# What needs to be done
In the listing below, find the line with "Given: Toggle the lock on the Улей container" and the line with "the Interval in", then return them and every line between them exactly, minus the pictures.

# Dataset records
____________________

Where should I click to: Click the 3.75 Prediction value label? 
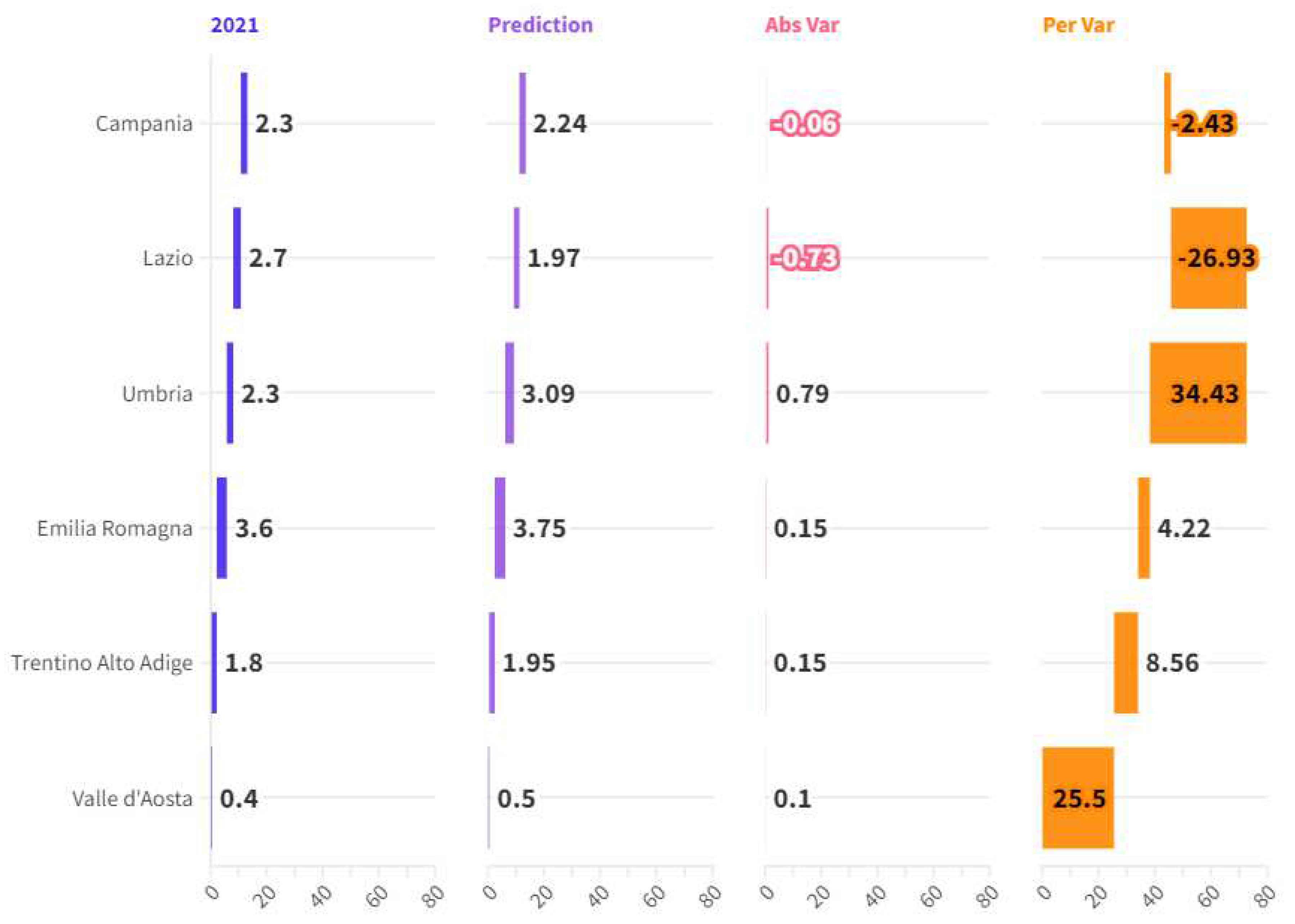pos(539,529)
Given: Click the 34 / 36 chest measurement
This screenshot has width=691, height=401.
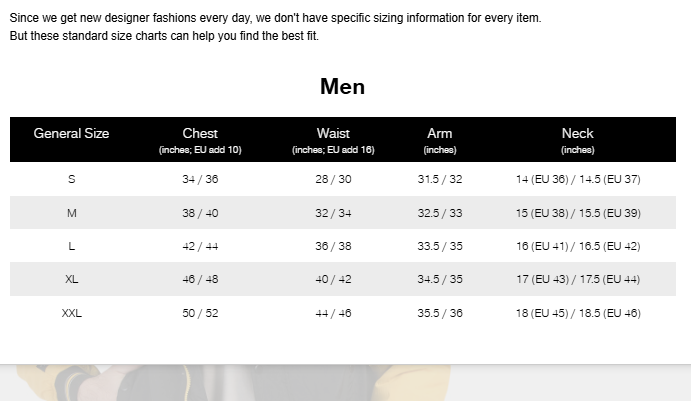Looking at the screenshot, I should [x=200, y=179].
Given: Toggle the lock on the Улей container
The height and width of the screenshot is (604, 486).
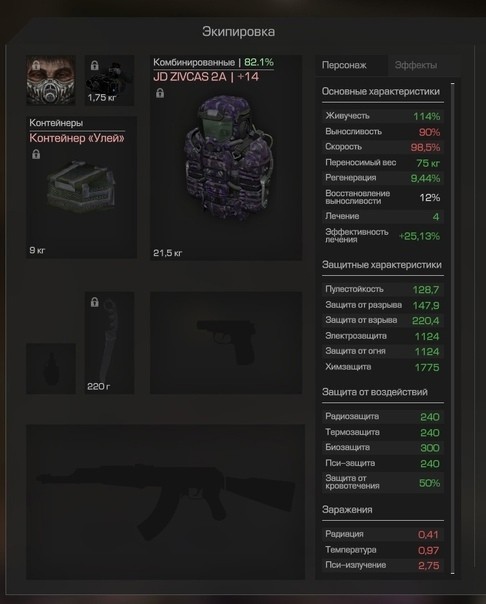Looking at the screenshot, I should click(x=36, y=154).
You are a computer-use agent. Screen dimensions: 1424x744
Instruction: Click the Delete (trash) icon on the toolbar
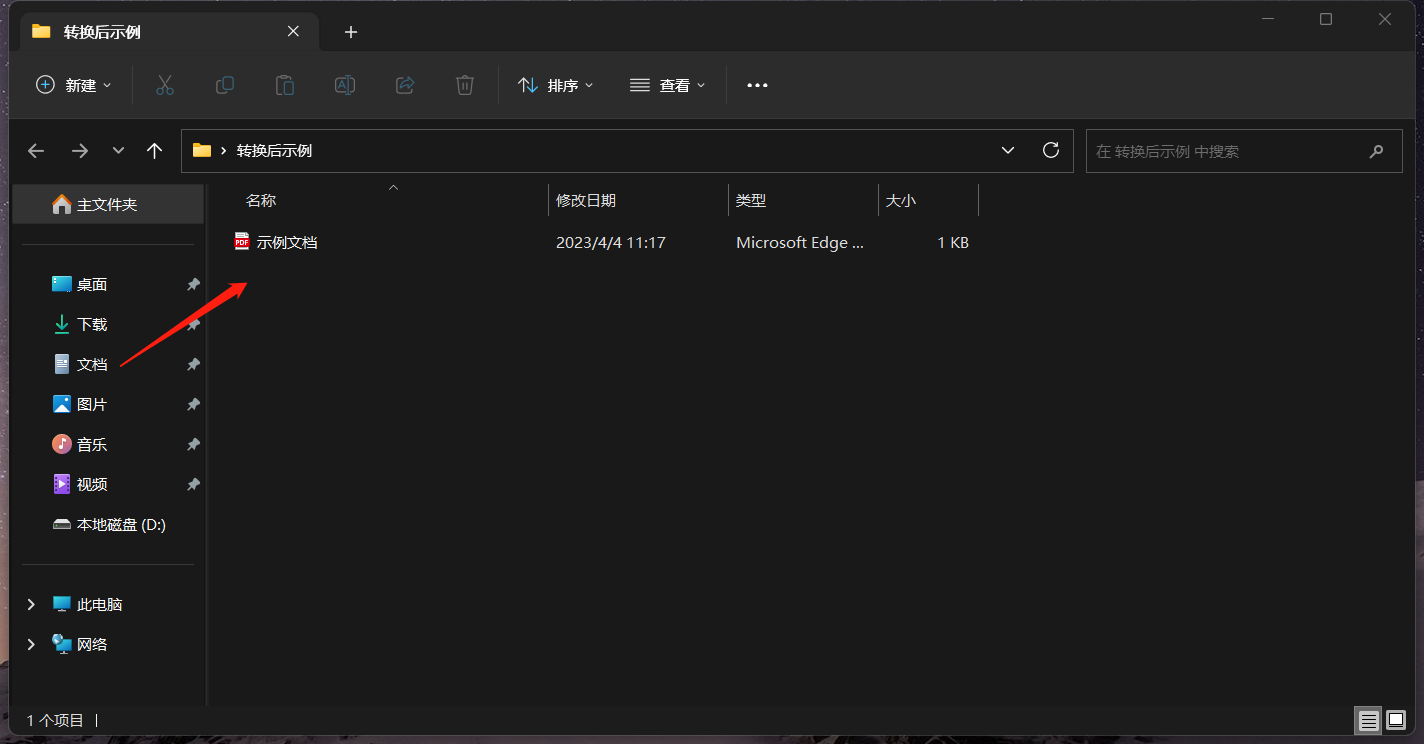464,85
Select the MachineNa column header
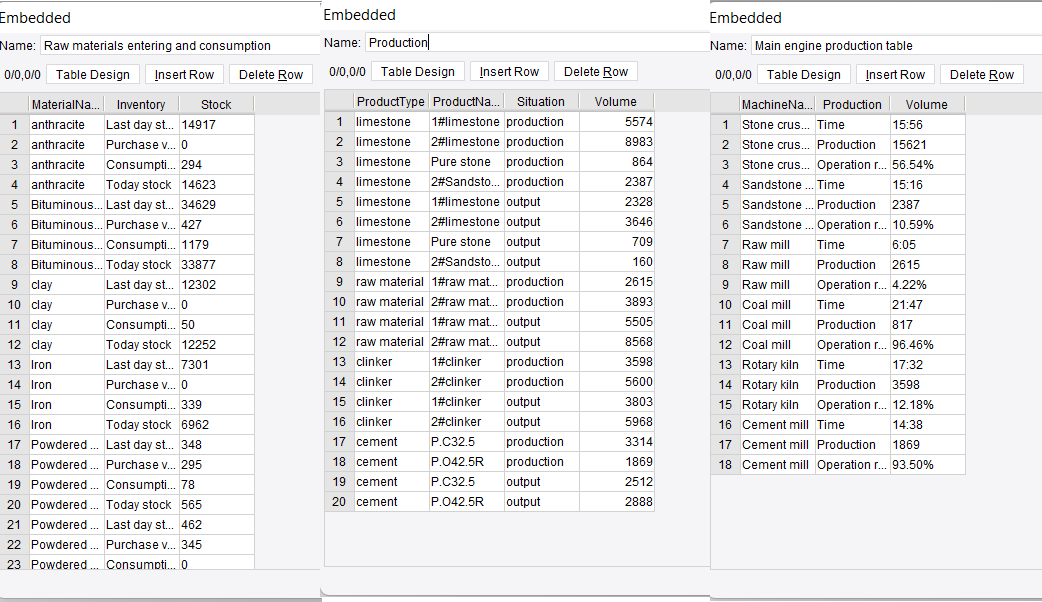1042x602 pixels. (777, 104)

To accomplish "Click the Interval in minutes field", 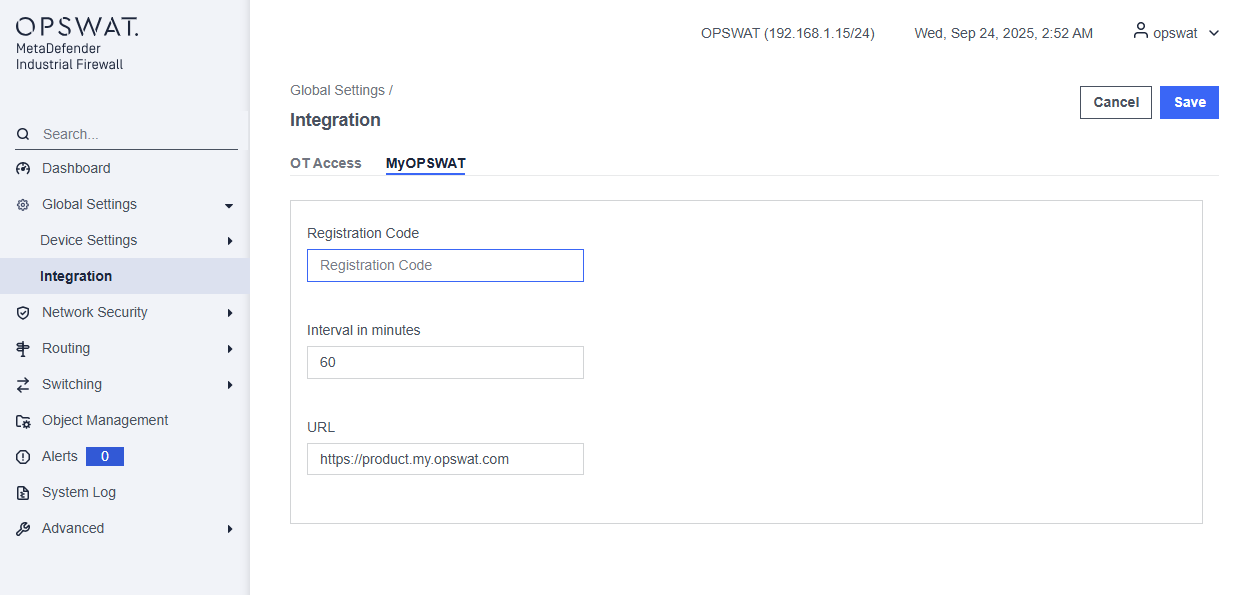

____________________

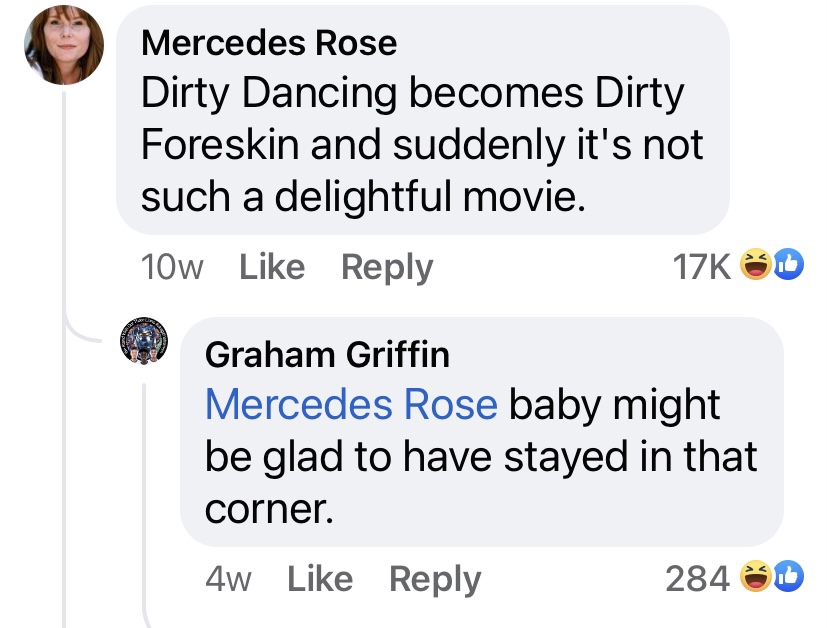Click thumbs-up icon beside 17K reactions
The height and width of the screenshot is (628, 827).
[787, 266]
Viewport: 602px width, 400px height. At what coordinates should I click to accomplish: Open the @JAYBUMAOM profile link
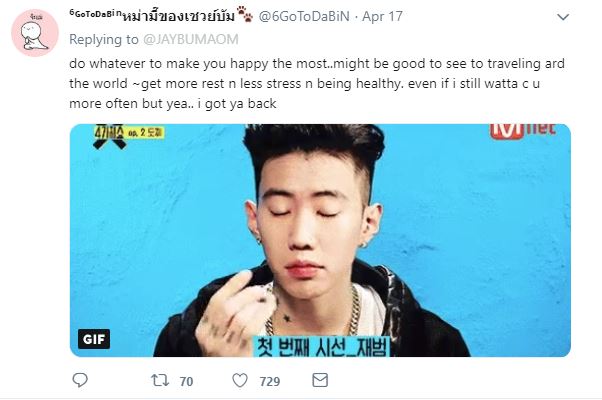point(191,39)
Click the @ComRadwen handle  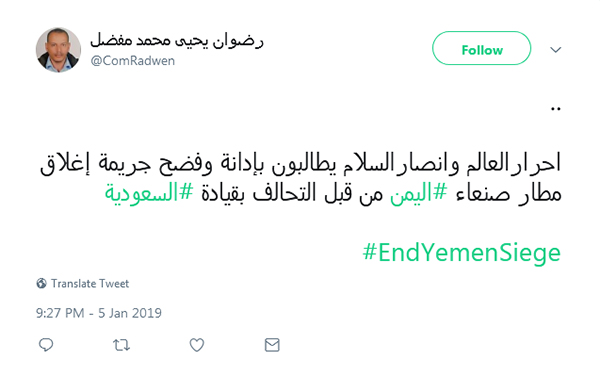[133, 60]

____________________

# Solution
Given: Toggle the lock on the Улей container
The height and width of the screenshot is (604, 486).
Looking at the screenshot, I should click(x=36, y=154).
You are a computer-use agent. Screen dimensions: 1424x744
Instruction: Click the Delete (trash) icon on the toolbar
464,85
Select the MachineNa column header
1042x602 pixels. (777, 104)

To accomplish "Click the Interval in minutes field", 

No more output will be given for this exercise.